Are You Ready For the Mental Game?

We’ve talked about how you can figure out if you are strong enough to handle the physical side of college baseball, but how about the mental side? Here are some tips to help you prepare for the “mental game” at the college level.

1. Evaluate the players at schools around you. If you have your sights set on going D1, find a D1 school near you and go to a game. Don’t just watch the baseball, imagine how you would fit in. Watch the player who is playing your position. Do you think you could play at that level in 3 years? Even more than watching skills, pay attention to the details. Look at the size of the players, their speed, and their ability to make quick decisions. Watch for how often the players make the routine play and how the hitters approach each at bat. One game is all it will take for you to see what you’re working towards as long as you pay close attention to what you see and hear.

2. Get a deeper understanding of your own game. Since you’re looking to play college baseball, it’s safe to say that you’re one of the better players on your team. Now it’s time to start improving the mental aspect of your game. This is especially true in leagues where individual players can dominate. When you get up to college, the skill level evens out dramatically. What separates average players, good players, and great players are the intangibles. By the time you get to college, you will need to be mentally prepared at all times and to learn something from every game you play. Start now.

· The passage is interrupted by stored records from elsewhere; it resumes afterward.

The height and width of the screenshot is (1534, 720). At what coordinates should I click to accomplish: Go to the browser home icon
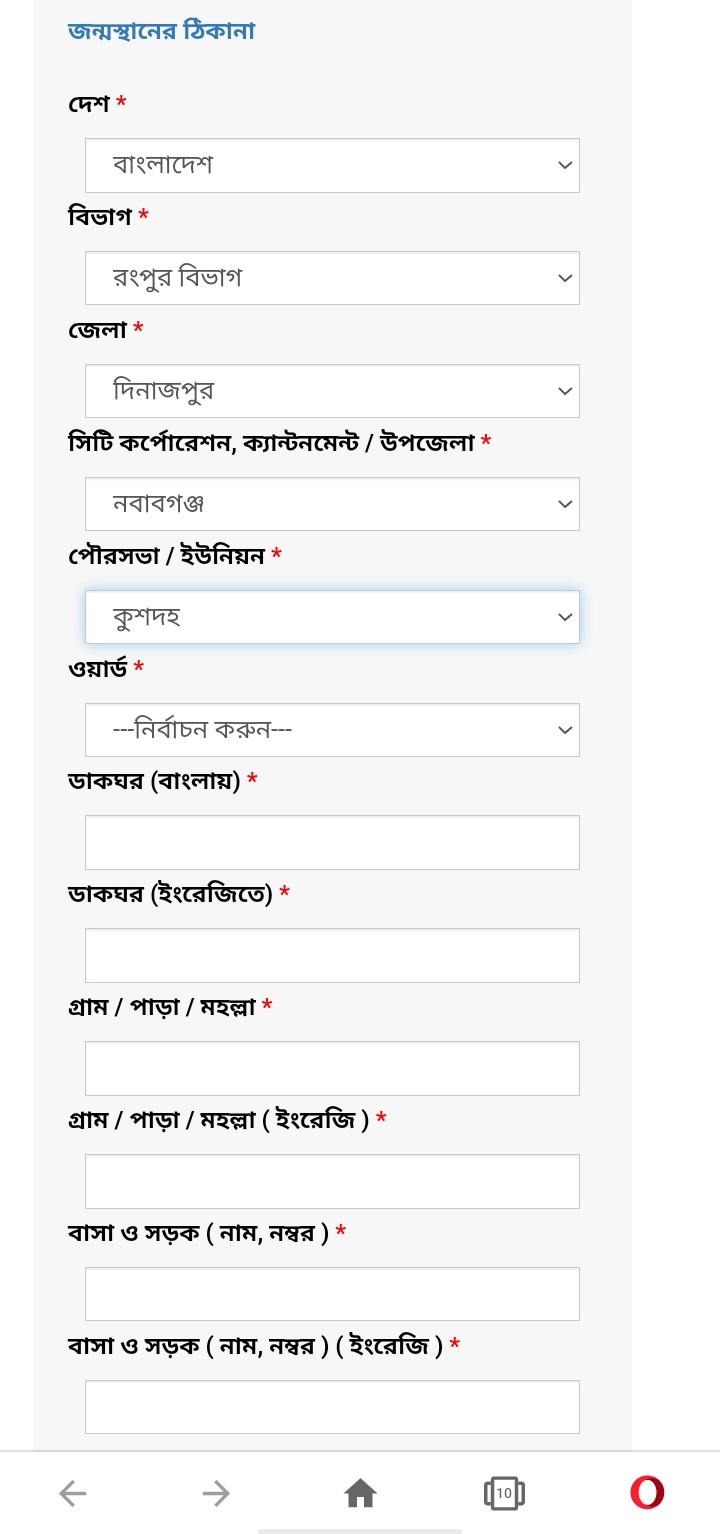tap(360, 1494)
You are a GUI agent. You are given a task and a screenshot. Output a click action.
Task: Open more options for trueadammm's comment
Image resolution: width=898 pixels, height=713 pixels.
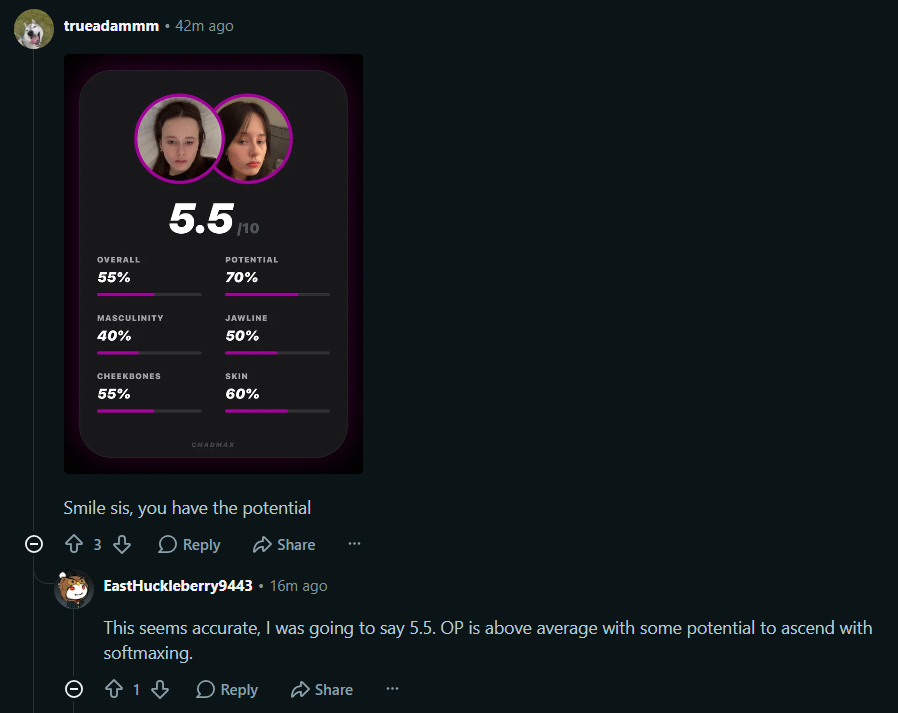354,544

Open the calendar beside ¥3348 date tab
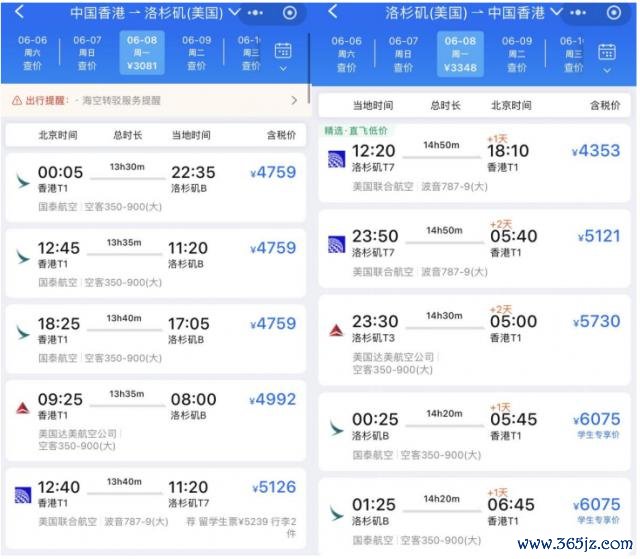tap(606, 56)
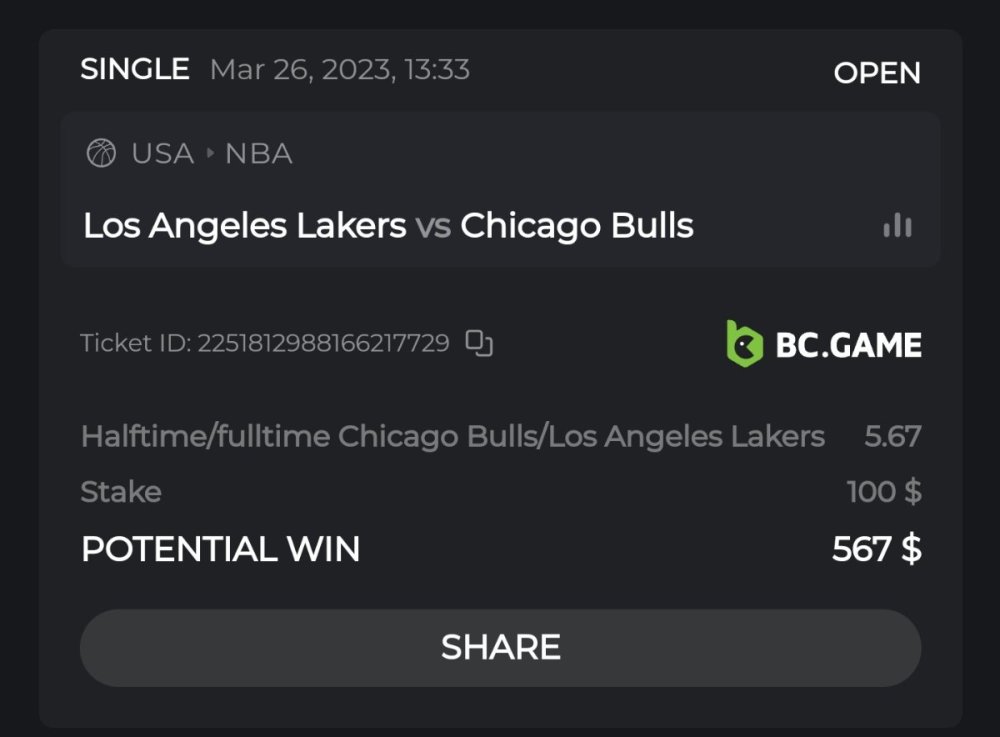Click the Stake label

tap(121, 492)
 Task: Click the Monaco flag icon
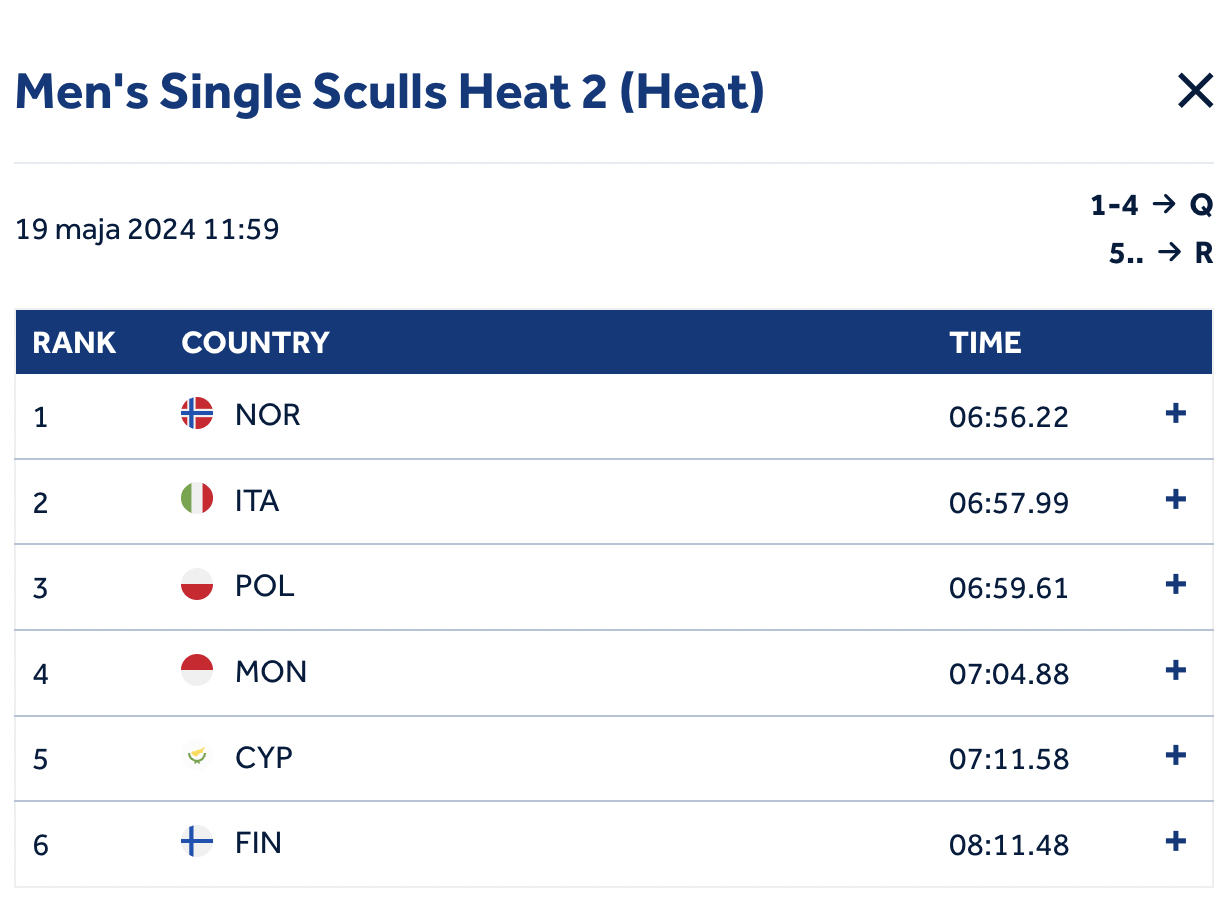pyautogui.click(x=197, y=670)
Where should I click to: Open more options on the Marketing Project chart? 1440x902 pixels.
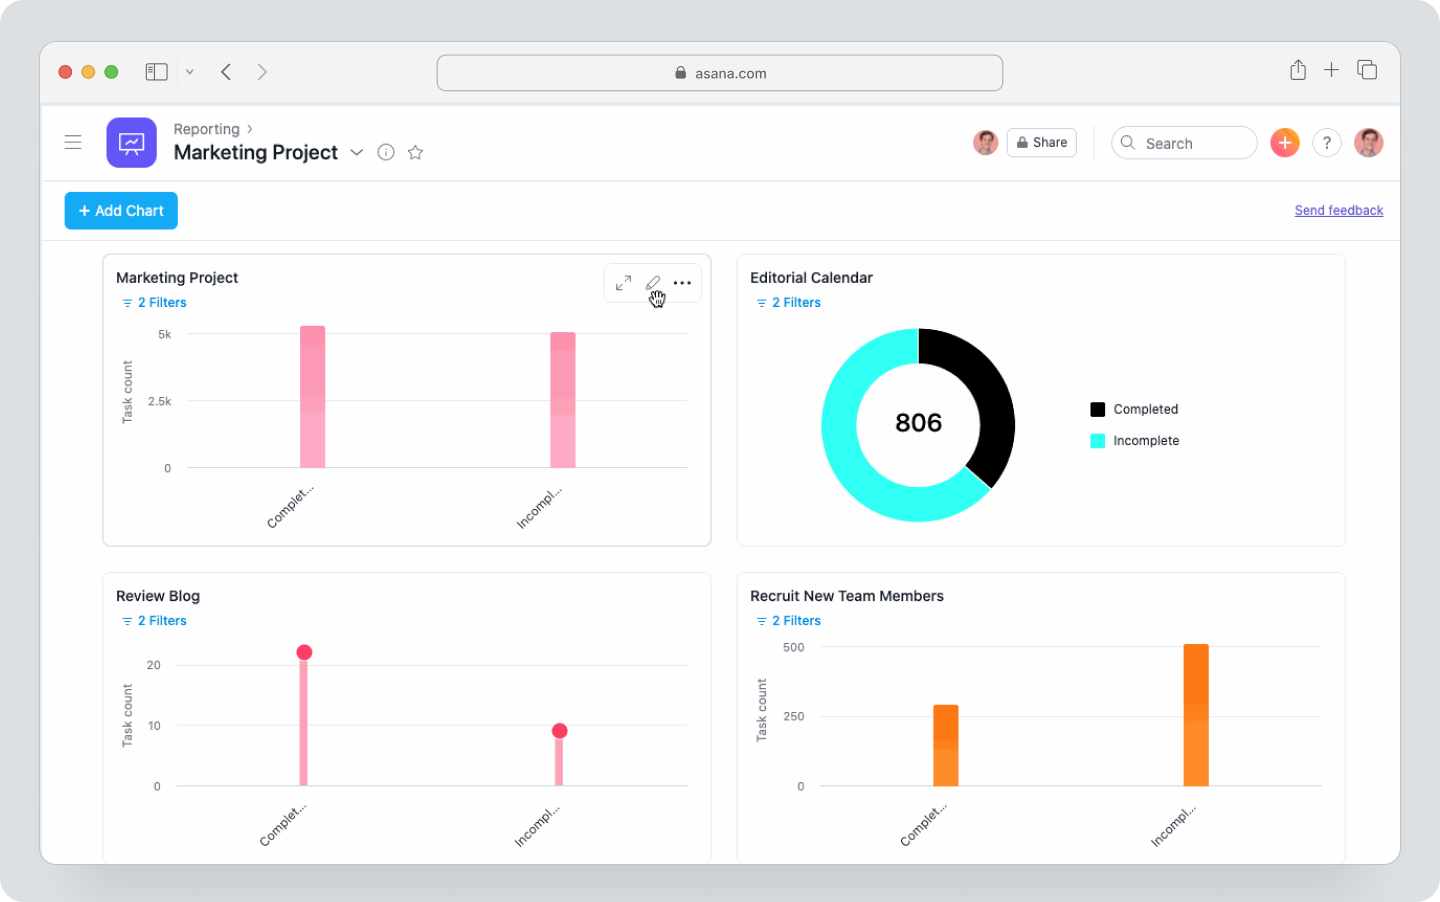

See if you can spot things in your game that your teammates or even your coaches missed. Is there a situation where the outfielder threw to the wrong base? Is there a spot where a hitter didn’t have a good plan at the plate? Always be learning from both successes and failures. When players get to college, it’s common for them to say that the game “speeds up.” This is how you slow it down. You have to be able to think about each situation individually, anticipate plays before they happen, and play the game one pitch at a time. For more practice in understanding the game and making the best decisions, check out our “Think the Game” column. With Think the Game, you’ll find hundreds of game scenarios with common mistakes and lessons to learn.

3. Be willing to learn. High school can be a really intimidating time. A lot of guys really aren’t sure if they belong in college ball, what level they can play at, and if they’ll get any interest from coaches or recruiters. It’s a tough subject to talk about with a lot of your friends because they’re going through the same process. One of the easiest ways to tackle this problem is to talk to older players. If there’s a senior on your team who is going to play college ball or a player who just graduated and went off to play college ball, ask him for help. I’ve never met a ball player who wasn’t willing to give advice. Ask older players to evaluate your prospects for playing in college. Ask them for any tips they might have learned over the course of their recruitment. There’s a whole world of information about programs and coaches that is passed along through people associated with the game. It’s all there, available for you. All you have to do is ask.